> Extracted records:
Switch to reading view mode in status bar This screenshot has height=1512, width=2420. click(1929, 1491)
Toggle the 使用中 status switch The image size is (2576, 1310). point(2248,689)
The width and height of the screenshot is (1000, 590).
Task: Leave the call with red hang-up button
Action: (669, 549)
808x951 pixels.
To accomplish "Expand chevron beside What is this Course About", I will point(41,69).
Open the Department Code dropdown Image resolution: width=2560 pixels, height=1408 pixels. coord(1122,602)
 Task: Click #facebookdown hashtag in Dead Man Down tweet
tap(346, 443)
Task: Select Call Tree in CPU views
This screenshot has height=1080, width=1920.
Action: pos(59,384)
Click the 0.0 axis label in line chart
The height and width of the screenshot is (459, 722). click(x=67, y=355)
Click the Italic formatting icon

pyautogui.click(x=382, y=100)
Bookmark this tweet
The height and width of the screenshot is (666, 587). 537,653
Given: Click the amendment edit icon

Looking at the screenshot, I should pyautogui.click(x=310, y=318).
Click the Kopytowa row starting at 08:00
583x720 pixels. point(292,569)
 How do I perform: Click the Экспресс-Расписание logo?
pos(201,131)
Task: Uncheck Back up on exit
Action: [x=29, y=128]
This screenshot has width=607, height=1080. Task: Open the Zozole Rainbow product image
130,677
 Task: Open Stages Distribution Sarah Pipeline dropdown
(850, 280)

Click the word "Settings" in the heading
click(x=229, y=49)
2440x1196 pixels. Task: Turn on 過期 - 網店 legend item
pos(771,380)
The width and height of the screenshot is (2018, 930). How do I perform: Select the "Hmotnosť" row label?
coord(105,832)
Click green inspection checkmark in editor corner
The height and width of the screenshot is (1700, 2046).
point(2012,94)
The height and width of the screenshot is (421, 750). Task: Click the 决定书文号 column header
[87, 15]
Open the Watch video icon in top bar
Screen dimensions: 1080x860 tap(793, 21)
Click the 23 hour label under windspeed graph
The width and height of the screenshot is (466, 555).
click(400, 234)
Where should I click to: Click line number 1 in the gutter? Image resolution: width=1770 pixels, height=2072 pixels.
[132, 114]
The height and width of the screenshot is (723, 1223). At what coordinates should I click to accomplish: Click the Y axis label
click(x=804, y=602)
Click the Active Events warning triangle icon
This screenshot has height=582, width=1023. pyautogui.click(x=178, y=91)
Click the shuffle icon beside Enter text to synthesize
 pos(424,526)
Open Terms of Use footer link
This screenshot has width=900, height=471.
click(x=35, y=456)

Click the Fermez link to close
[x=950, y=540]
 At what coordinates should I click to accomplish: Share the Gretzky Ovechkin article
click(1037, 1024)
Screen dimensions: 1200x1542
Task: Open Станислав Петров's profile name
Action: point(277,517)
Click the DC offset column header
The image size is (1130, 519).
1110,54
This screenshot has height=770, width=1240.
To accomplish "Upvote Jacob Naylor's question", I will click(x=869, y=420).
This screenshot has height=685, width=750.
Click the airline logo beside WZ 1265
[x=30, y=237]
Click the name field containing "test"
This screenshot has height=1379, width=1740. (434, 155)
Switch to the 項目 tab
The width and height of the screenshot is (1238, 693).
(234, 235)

> What is needed:
Please print every one of the records above again, word for word and unchanged.

> Written solution:
Switch to reading view mode in status bar This screenshot has height=1512, width=2420. click(1929, 1491)
Toggle the 使用中 status switch The image size is (2576, 1310). point(2248,689)
The width and height of the screenshot is (1000, 590).
Task: Leave the call with red hang-up button
Action: (669, 549)
808x951 pixels.
To accomplish "Expand chevron beside What is this Course About", I will point(41,69).
Open the Department Code dropdown Image resolution: width=2560 pixels, height=1408 pixels. coord(1122,602)
 Task: Click #facebookdown hashtag in Dead Man Down tweet
tap(346, 443)
Task: Select Call Tree in CPU views
This screenshot has height=1080, width=1920.
Action: pos(59,384)
Click the 0.0 axis label in line chart
The height and width of the screenshot is (459, 722). click(x=67, y=355)
Click the Italic formatting icon

pyautogui.click(x=382, y=100)
Bookmark this tweet
The height and width of the screenshot is (666, 587). 537,653
Given: Click the amendment edit icon

Looking at the screenshot, I should pyautogui.click(x=310, y=318).
Click the Kopytowa row starting at 08:00
583x720 pixels. point(292,569)
 How do I perform: Click the Экспресс-Расписание logo?
pos(201,131)
Task: Uncheck Back up on exit
Action: [x=29, y=128]
This screenshot has width=607, height=1080. Task: Open the Zozole Rainbow product image
130,677
 Task: Open Stages Distribution Sarah Pipeline dropdown
(850, 280)

Click the word "Settings" in the heading
click(x=229, y=49)
2440x1196 pixels. Task: Turn on 過期 - 網店 legend item
pos(771,380)
The width and height of the screenshot is (2018, 930). How do I perform: Select the "Hmotnosť" row label?
coord(105,832)
Click green inspection checkmark in editor corner
The height and width of the screenshot is (1700, 2046).
point(2012,94)
The height and width of the screenshot is (421, 750). Task: Click the 决定书文号 column header
[87, 15]
Open the Watch video icon in top bar
Screen dimensions: 1080x860 tap(793, 21)
Click the 23 hour label under windspeed graph
The width and height of the screenshot is (466, 555).
click(400, 234)
Where should I click to: Click line number 1 in the gutter? Image resolution: width=1770 pixels, height=2072 pixels.
[132, 114]
The height and width of the screenshot is (723, 1223). At what coordinates should I click to accomplish: Click the Y axis label
click(x=804, y=602)
Click the Active Events warning triangle icon
This screenshot has height=582, width=1023. pyautogui.click(x=178, y=91)
Click the shuffle icon beside Enter text to synthesize
 pos(424,526)
Open Terms of Use footer link
This screenshot has width=900, height=471.
click(x=35, y=456)

Click the Fermez link to close
[x=950, y=540]
 At what coordinates should I click to accomplish: Share the Gretzky Ovechkin article
click(1037, 1024)
Screen dimensions: 1200x1542
Task: Open Станислав Петров's profile name
Action: point(277,517)
Click the DC offset column header
The image size is (1130, 519).
1110,54
This screenshot has height=770, width=1240.
To accomplish "Upvote Jacob Naylor's question", I will click(x=869, y=420).
This screenshot has height=685, width=750.
Click the airline logo beside WZ 1265
[x=30, y=237]
Click the name field containing "test"
This screenshot has height=1379, width=1740. (434, 155)
Switch to the 項目 tab
The width and height of the screenshot is (1238, 693).
(234, 235)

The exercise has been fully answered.